Wikileaks enthüllt Panne bei der US-Justiz: Geheime Assange-Anklage wird publik

In Gerichtsdokumenten taucht der Name des Wikileaks-Gründers Julian Assange auf. Die US-Staatsanwaltschaft behauptet nun, es handele sich um ein Versehen.

Wikileaks-Gründer Julian Assange vor der ecuadorianischen Botschaft

Julian Assange war 2012 in die ecuadorianische Botschaft in London geflohen Foto: reuters

WASHINGTON afp | In den USA ist laut der Enthüllungsplattform Wikileaks eine bislang geheime Anklage gegen ihren Gründer Julian Assange versehentlich bekannt geworden. Staatsanwälte hätten die Existenz der unter Verschluss gehaltenen Anklage oder deren Entwurf versehentlich in Gerichtsdokumenten in einem anderen Fall enthüllt, erklärte Wikileaks am Donnerstagabend. Schuld sei vermutlich ein „Fehler beim Kopieren und Einfügen“ in dem anderen Fall. Die genauen Vorwürfe gegen Assange waren zunächst unklar.

####

## Folgendes bearbeiten
- a) Welche Ursache vermutet Wikileaks laut dem Artikel über die geheime Assange-Anklage für die versehentliche Veröffentlichung?
- b) Gib aus dem Artikel über die Assange-Anklage den Abschnitt wortgetreu zurück, beginnend bei „In Gerichtsdokumenten taucht“ und endend bei „waren zunächst unklar.“.
- c) Führe den Artikel über die versehentlich bekannt gewordene Assange-Anklage im Anschluss an seinen letzten Satz weiter.
Das Material ist für diese Aufgaben ohne Bedeutung.

Zeilen mit Zeigedaten:
####

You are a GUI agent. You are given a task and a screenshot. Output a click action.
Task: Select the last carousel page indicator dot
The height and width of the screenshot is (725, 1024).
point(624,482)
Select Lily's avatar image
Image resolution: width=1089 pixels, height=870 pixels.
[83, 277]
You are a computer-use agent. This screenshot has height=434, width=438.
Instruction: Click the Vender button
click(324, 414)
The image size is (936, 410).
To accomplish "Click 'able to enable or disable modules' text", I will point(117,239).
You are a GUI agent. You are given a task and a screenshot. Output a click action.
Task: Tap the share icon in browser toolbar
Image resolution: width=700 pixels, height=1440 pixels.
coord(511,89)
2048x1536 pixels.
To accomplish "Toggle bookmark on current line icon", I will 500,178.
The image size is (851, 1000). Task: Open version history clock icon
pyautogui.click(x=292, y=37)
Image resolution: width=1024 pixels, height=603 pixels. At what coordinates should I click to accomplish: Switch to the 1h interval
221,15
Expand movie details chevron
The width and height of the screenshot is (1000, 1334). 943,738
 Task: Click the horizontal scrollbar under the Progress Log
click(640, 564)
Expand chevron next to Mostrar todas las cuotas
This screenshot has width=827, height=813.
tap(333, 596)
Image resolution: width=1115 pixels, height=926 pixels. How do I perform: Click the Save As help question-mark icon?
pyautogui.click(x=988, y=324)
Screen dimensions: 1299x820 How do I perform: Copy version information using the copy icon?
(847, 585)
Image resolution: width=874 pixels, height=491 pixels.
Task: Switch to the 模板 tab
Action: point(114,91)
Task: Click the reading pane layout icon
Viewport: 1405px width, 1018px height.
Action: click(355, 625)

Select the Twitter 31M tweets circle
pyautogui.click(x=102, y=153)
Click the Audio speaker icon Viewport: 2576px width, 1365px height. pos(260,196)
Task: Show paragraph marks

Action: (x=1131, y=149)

####

## Lösungen zur Übung
- a) Einen „Fehler beim Kopieren und Einfügen“ in dem anderen Fall.

- b)
In Gerichtsdokumenten taucht der Name des Wikileaks-Gründers Julian Assange auf. Die US-Staatsanwaltschaft behauptet nun, es handele sich um ein Versehen.

Wikileaks-Gründer Julian Assange vor der ecuadorianischen Botschaft

Julian Assange war 2012 in die ecuadorianische Botschaft in London geflohen Foto: reuters

WASHINGTON afp | In den USA ist laut der Enthüllungsplattform Wikileaks eine bislang geheime Anklage gegen ihren Gründer Julian Assange versehentlich bekannt geworden. Staatsanwälte hätten die Existenz der unter Verschluss gehaltenen Anklage oder deren Entwurf versehentlich in Gerichtsdokumenten in einem anderen Fall enthüllt, erklärte Wikileaks am Donnerstagabend. Schuld sei vermutlich ein „Fehler beim Kopieren und Einfügen“ in dem anderen Fall. Die genauen Vorwürfe gegen Assange waren zunächst unklar.

- c)
Assanges Name tauchte laut Wikileaks in Gerichtsdokumenten im US-Bundesstaat Virginia in einem Fall auf, bei dem es keinen Bezug zum Wikileaks-Gründer gibt. In den Unterlagen bat die stellvertretende Staatsanwältin Kellen Dwyer den Richter um Verschwiegenheit. Angesichts der „Raffinesse des Angeklagten und der Öffentlichkeit um den Fall“ müsse die Anklage bis zur Festnahme Assanges geheim bleiben, schrieb sie darin.

Die Nennung des Namens Assange in den Unterlagen war einem Experten der George Washington University aufgefallen, der dafür bekannt ist, solche Dokumente genauestens zu studieren. Seamus Hughes twitterte die ungewollte Bekanntgabe der Anklage gegen Assange. In dem Gerichtsdokument sei Assange nicht der „beabsichtigte Name“ gewesen, sagte ein Sprecher der Staatsanwaltschaft im Eastern District von Virginia. Das Dokument sei „aus Versehen“ erstellt worden.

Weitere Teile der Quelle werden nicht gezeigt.